> _Problem to solve_
The copy should hold only the line containing "Task: Save article" and the lines after it through the end of the material, each exact, with no pictures.

> _Records to use_
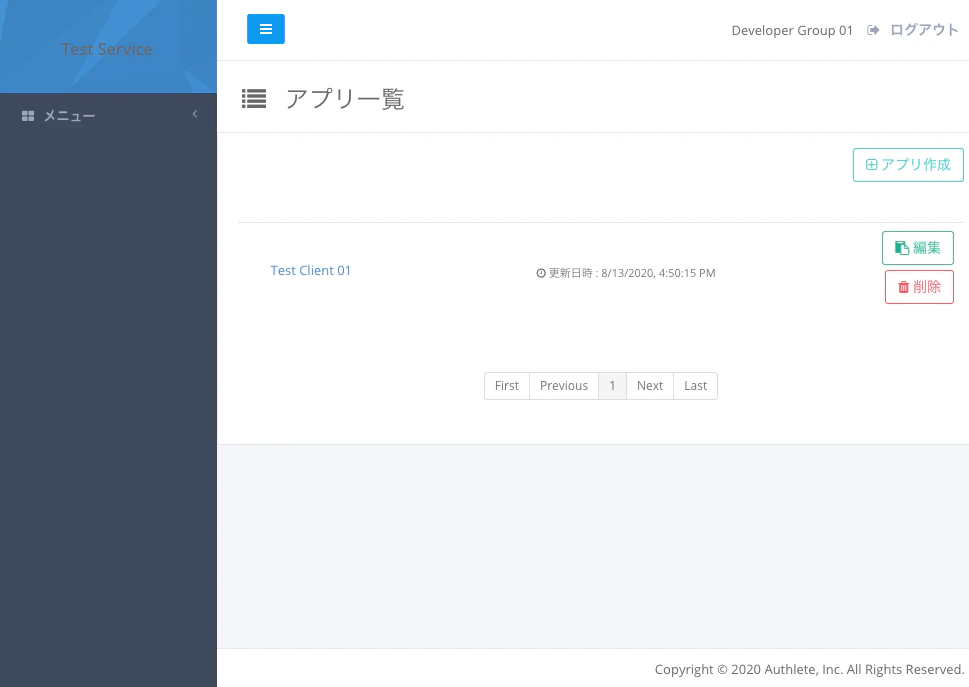Viewport: 969px width, 687px height.
Task: Click the list icon beside アプリ一覧 heading
Action: pos(253,98)
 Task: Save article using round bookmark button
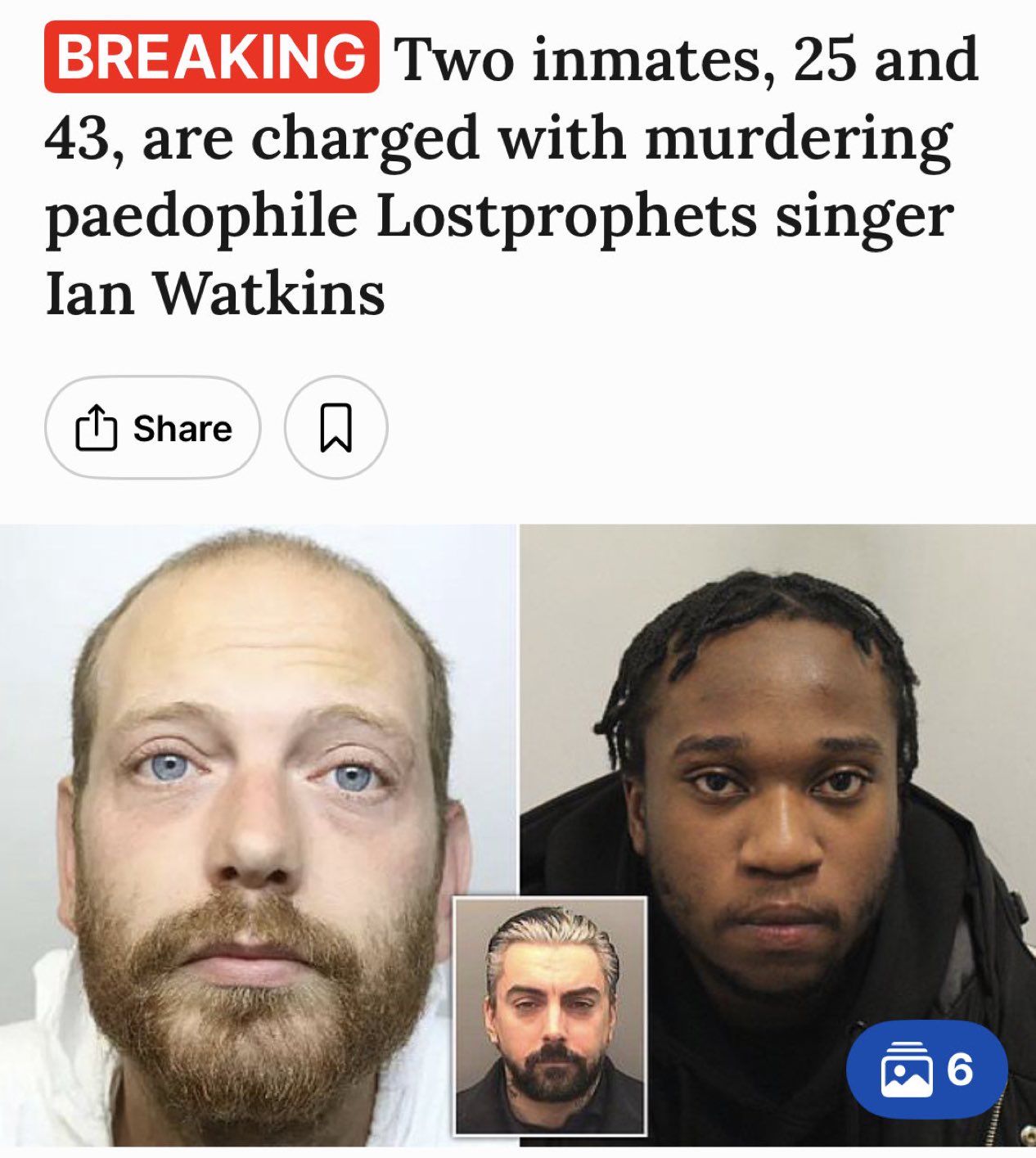336,427
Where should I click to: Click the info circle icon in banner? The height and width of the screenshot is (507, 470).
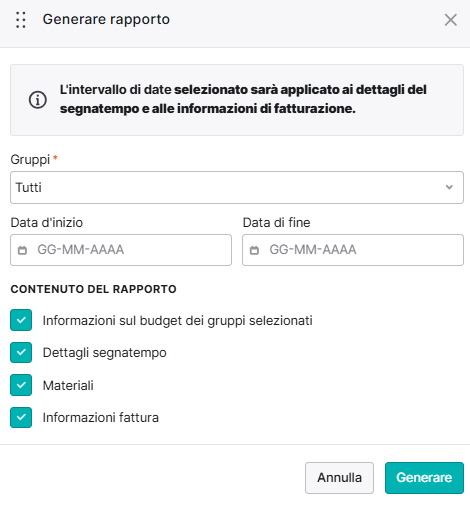(x=38, y=100)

> _Answer section_
 Task: Save article using round bookmark button
336,427
Where should I click to: Click the info circle icon in banner? The height and width of the screenshot is (507, 470).
(x=38, y=100)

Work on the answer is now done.